===== RECORDS SHOWN

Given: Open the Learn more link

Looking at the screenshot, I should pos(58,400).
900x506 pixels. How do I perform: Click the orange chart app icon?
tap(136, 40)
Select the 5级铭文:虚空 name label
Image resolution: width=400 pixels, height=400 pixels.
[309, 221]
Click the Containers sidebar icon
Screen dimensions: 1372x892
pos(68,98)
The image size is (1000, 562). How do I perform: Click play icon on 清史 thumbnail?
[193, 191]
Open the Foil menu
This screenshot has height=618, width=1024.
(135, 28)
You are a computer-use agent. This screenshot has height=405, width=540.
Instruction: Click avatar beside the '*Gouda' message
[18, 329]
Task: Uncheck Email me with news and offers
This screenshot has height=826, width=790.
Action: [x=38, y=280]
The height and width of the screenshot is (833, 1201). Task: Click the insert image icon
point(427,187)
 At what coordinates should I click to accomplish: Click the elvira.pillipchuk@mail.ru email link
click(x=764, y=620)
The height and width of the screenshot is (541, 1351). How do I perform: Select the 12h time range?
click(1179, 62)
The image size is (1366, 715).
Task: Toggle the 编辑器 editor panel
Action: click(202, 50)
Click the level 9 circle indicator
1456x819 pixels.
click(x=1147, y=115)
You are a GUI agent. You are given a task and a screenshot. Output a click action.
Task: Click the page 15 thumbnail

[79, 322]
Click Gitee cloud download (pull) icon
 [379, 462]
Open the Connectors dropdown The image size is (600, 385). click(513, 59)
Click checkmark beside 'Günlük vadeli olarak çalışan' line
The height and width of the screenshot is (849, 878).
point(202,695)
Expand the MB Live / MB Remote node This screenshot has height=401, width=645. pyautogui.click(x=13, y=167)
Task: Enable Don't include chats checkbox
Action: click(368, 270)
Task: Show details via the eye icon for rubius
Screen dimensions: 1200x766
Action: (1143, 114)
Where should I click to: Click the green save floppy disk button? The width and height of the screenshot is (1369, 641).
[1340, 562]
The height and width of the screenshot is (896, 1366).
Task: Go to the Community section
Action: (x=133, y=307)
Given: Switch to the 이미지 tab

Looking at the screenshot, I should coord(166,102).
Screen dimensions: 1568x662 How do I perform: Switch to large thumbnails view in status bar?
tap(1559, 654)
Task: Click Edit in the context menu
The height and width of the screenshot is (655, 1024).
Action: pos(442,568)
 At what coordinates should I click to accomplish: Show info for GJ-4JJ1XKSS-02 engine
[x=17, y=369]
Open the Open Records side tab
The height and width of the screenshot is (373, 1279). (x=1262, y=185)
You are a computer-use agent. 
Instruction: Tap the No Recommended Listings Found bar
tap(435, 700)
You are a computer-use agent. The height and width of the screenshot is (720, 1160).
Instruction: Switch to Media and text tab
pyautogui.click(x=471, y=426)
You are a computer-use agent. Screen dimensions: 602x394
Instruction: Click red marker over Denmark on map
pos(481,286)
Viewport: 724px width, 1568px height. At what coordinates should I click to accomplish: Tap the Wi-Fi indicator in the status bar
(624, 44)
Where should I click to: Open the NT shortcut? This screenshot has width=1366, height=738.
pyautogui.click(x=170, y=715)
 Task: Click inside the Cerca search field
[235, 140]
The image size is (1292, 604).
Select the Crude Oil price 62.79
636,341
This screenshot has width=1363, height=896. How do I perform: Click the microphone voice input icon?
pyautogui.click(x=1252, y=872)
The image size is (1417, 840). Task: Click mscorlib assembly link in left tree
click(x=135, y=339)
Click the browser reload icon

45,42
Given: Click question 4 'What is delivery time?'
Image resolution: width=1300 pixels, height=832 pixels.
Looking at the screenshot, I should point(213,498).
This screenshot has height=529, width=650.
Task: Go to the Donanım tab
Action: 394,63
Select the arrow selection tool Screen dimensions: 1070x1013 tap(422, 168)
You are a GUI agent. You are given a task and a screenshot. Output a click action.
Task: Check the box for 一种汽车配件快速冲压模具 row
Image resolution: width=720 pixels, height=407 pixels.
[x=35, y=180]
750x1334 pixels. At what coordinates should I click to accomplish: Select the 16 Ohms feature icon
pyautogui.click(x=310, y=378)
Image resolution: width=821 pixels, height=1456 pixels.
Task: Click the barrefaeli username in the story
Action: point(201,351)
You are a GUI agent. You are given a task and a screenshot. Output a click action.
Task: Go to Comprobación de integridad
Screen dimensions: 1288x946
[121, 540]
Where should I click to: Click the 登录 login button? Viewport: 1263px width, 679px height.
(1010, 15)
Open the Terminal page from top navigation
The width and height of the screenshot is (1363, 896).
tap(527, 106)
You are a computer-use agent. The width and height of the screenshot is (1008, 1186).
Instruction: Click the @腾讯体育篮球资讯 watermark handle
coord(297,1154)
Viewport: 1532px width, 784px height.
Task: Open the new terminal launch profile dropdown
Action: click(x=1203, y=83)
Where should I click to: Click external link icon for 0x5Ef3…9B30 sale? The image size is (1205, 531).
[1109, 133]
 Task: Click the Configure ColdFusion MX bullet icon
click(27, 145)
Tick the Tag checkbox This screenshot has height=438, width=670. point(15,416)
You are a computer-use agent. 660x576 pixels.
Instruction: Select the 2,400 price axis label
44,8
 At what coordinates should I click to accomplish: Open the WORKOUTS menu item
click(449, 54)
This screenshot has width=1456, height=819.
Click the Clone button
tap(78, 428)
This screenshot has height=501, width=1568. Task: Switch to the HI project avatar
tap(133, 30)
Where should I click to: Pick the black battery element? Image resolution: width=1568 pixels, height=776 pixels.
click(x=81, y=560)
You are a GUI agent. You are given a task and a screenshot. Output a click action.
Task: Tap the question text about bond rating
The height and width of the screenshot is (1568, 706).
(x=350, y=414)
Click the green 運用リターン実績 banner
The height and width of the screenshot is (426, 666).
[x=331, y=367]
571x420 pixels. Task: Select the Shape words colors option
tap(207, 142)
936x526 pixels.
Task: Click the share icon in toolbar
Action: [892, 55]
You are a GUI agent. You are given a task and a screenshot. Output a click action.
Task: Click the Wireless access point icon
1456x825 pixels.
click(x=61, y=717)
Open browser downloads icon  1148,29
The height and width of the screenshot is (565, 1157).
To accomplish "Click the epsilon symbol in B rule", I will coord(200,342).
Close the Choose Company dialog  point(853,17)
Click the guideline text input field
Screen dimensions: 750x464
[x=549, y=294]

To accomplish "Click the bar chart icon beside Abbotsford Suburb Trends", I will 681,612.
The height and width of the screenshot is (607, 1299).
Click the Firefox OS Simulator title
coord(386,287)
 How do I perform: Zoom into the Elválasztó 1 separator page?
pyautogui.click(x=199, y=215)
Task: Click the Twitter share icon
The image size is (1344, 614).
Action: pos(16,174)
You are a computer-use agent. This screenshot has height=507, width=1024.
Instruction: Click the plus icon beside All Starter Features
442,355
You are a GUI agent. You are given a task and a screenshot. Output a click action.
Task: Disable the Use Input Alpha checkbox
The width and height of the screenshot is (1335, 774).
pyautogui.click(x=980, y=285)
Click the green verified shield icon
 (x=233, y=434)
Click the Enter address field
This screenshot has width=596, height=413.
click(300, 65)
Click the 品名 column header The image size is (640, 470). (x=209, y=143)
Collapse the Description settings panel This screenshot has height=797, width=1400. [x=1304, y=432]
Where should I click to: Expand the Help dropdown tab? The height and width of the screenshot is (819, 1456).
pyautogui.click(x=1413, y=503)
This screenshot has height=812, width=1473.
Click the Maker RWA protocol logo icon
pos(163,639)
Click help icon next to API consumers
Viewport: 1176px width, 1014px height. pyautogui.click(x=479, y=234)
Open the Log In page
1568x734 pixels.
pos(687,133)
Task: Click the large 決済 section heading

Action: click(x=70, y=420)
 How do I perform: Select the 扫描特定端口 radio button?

==========

**TASK REQUIREMENTS**
Update the lines above by replacing "Containers" with "Volumes", keeping all other text the same.

**RESPONSE TO THE EXERCISE**
Given: Open the Learn more link

Looking at the screenshot, I should pos(58,400).
900x506 pixels. How do I perform: Click the orange chart app icon?
tap(136, 40)
Select the 5级铭文:虚空 name label
Image resolution: width=400 pixels, height=400 pixels.
[309, 221]
Click the Volumes sidebar icon
Screen dimensions: 1372x892
pos(68,98)
The image size is (1000, 562). How do I perform: Click play icon on 清史 thumbnail?
[193, 191]
Open the Foil menu
This screenshot has height=618, width=1024.
(135, 28)
You are a computer-use agent. This screenshot has height=405, width=540.
Instruction: Click avatar beside the '*Gouda' message
[18, 329]
Task: Uncheck Email me with news and offers
This screenshot has height=826, width=790.
Action: [x=38, y=280]
The height and width of the screenshot is (833, 1201). Task: Click the insert image icon
point(427,187)
 At what coordinates should I click to accomplish: Click the elvira.pillipchuk@mail.ru email link
click(x=764, y=620)
The height and width of the screenshot is (541, 1351). How do I perform: Select the 12h time range?
click(1179, 62)
The image size is (1366, 715).
Task: Toggle the 编辑器 editor panel
Action: click(202, 50)
Click the level 9 circle indicator
1456x819 pixels.
click(x=1147, y=115)
You are a GUI agent. You are given a task and a screenshot. Output a click action.
Task: Click the page 15 thumbnail

[79, 322]
Click Gitee cloud download (pull) icon
 [379, 462]
Open the Connectors dropdown The image size is (600, 385). click(513, 59)
Click checkmark beside 'Günlük vadeli olarak çalışan' line
The height and width of the screenshot is (849, 878).
point(202,695)
Expand the MB Live / MB Remote node This screenshot has height=401, width=645. pyautogui.click(x=13, y=167)
Task: Enable Don't include chats checkbox
Action: click(368, 270)
Task: Show details via the eye icon for rubius
Screen dimensions: 1200x766
Action: (1143, 114)
Where should I click to: Click the green save floppy disk button? The width and height of the screenshot is (1369, 641).
[1340, 562]
The height and width of the screenshot is (896, 1366).
Task: Go to the Community section
Action: (x=133, y=307)
Given: Switch to the 이미지 tab

Looking at the screenshot, I should coord(166,102).
Screen dimensions: 1568x662 How do I perform: Switch to large thumbnails view in status bar?
tap(1559, 654)
Task: Click Edit in the context menu
The height and width of the screenshot is (655, 1024).
Action: pos(442,568)
 At what coordinates should I click to accomplish: Show info for GJ-4JJ1XKSS-02 engine
[x=17, y=369]
Open the Open Records side tab
The height and width of the screenshot is (373, 1279). (x=1262, y=185)
You are a computer-use agent. 
Instruction: Tap the No Recommended Listings Found bar
tap(435, 700)
You are a computer-use agent. The height and width of the screenshot is (720, 1160).
Instruction: Switch to Media and text tab
pyautogui.click(x=471, y=426)
You are a computer-use agent. Screen dimensions: 602x394
Instruction: Click red marker over Denmark on map
pos(481,286)
Viewport: 724px width, 1568px height. At what coordinates should I click to accomplish: Tap the Wi-Fi indicator in the status bar
(624, 44)
Where should I click to: Open the NT shortcut? This screenshot has width=1366, height=738.
pyautogui.click(x=170, y=715)
 Task: Click inside the Cerca search field
[235, 140]
The image size is (1292, 604).
Select the Crude Oil price 62.79
636,341
This screenshot has width=1363, height=896. How do I perform: Click the microphone voice input icon?
pyautogui.click(x=1252, y=872)
The image size is (1417, 840). Task: Click mscorlib assembly link in left tree
click(x=135, y=339)
Click the browser reload icon

45,42
Given: Click question 4 'What is delivery time?'
Image resolution: width=1300 pixels, height=832 pixels.
Looking at the screenshot, I should point(213,498).
This screenshot has height=529, width=650.
Task: Go to the Donanım tab
Action: 394,63
Select the arrow selection tool Screen dimensions: 1070x1013 tap(422, 168)
You are a GUI agent. You are given a task and a screenshot. Output a click action.
Task: Check the box for 一种汽车配件快速冲压模具 row
Image resolution: width=720 pixels, height=407 pixels.
[x=35, y=180]
750x1334 pixels. At what coordinates should I click to accomplish: Select the 16 Ohms feature icon
pyautogui.click(x=310, y=378)
Image resolution: width=821 pixels, height=1456 pixels.
Task: Click the barrefaeli username in the story
Action: point(201,351)
You are a GUI agent. You are given a task and a screenshot. Output a click action.
Task: Go to Comprobación de integridad
Screen dimensions: 1288x946
[121, 540]
Where should I click to: Click the 登录 login button? Viewport: 1263px width, 679px height.
(1010, 15)
Open the Terminal page from top navigation
The width and height of the screenshot is (1363, 896).
tap(527, 106)
You are a computer-use agent. The width and height of the screenshot is (1008, 1186).
Instruction: Click the @腾讯体育篮球资讯 watermark handle
coord(297,1154)
Viewport: 1532px width, 784px height.
Task: Open the new terminal launch profile dropdown
Action: click(x=1203, y=83)
Where should I click to: Click external link icon for 0x5Ef3…9B30 sale? The image size is (1205, 531).
[1109, 133]
 Task: Click the Configure ColdFusion MX bullet icon
click(27, 145)
Tick the Tag checkbox This screenshot has height=438, width=670. point(15,416)
You are a computer-use agent. 660x576 pixels.
Instruction: Select the 2,400 price axis label
44,8
 At what coordinates should I click to accomplish: Open the WORKOUTS menu item
click(449, 54)
This screenshot has width=1456, height=819.
Click the Clone button
tap(78, 428)
This screenshot has height=501, width=1568. Task: Switch to the HI project avatar
tap(133, 30)
Where should I click to: Pick the black battery element? Image resolution: width=1568 pixels, height=776 pixels.
click(x=81, y=560)
You are a GUI agent. You are given a task and a screenshot. Output a click action.
Task: Tap the question text about bond rating
The height and width of the screenshot is (1568, 706).
(x=350, y=414)
Click the green 運用リターン実績 banner
The height and width of the screenshot is (426, 666).
[x=331, y=367]
571x420 pixels. Task: Select the Shape words colors option
tap(207, 142)
936x526 pixels.
Task: Click the share icon in toolbar
Action: [892, 55]
You are a GUI agent. You are given a task and a screenshot. Output a click action.
Task: Click the Wireless access point icon
1456x825 pixels.
click(x=61, y=717)
Open browser downloads icon  1148,29
The height and width of the screenshot is (565, 1157).
To accomplish "Click the epsilon symbol in B rule", I will coord(200,342).
Close the Choose Company dialog  point(853,17)
Click the guideline text input field
Screen dimensions: 750x464
[x=549, y=294]

To accomplish "Click the bar chart icon beside Abbotsford Suburb Trends", I will 681,612.
The height and width of the screenshot is (607, 1299).
Click the Firefox OS Simulator title
coord(386,287)
 How do I perform: Zoom into the Elválasztó 1 separator page?
pyautogui.click(x=199, y=215)
Task: Click the Twitter share icon
The image size is (1344, 614).
Action: pos(16,174)
You are a computer-use agent. This screenshot has height=507, width=1024.
Instruction: Click the plus icon beside All Starter Features
442,355
You are a GUI agent. You are given a task and a screenshot. Output a click action.
Task: Disable the Use Input Alpha checkbox
The width and height of the screenshot is (1335, 774).
pyautogui.click(x=980, y=285)
Click the green verified shield icon
 (x=233, y=434)
Click the Enter address field
This screenshot has width=596, height=413.
click(300, 65)
Click the 品名 column header The image size is (640, 470). (x=209, y=143)
Collapse the Description settings panel This screenshot has height=797, width=1400. [x=1304, y=432]
Where should I click to: Expand the Help dropdown tab? The height and width of the screenshot is (819, 1456).
pyautogui.click(x=1413, y=503)
This screenshot has height=812, width=1473.
Click the Maker RWA protocol logo icon
pos(163,639)
Click help icon next to API consumers
Viewport: 1176px width, 1014px height. pyautogui.click(x=479, y=234)
Open the Log In page
1568x734 pixels.
pos(687,133)
Task: Click the large 決済 section heading

Action: click(x=70, y=420)
 How do I perform: Select the 扫描特定端口 radio button?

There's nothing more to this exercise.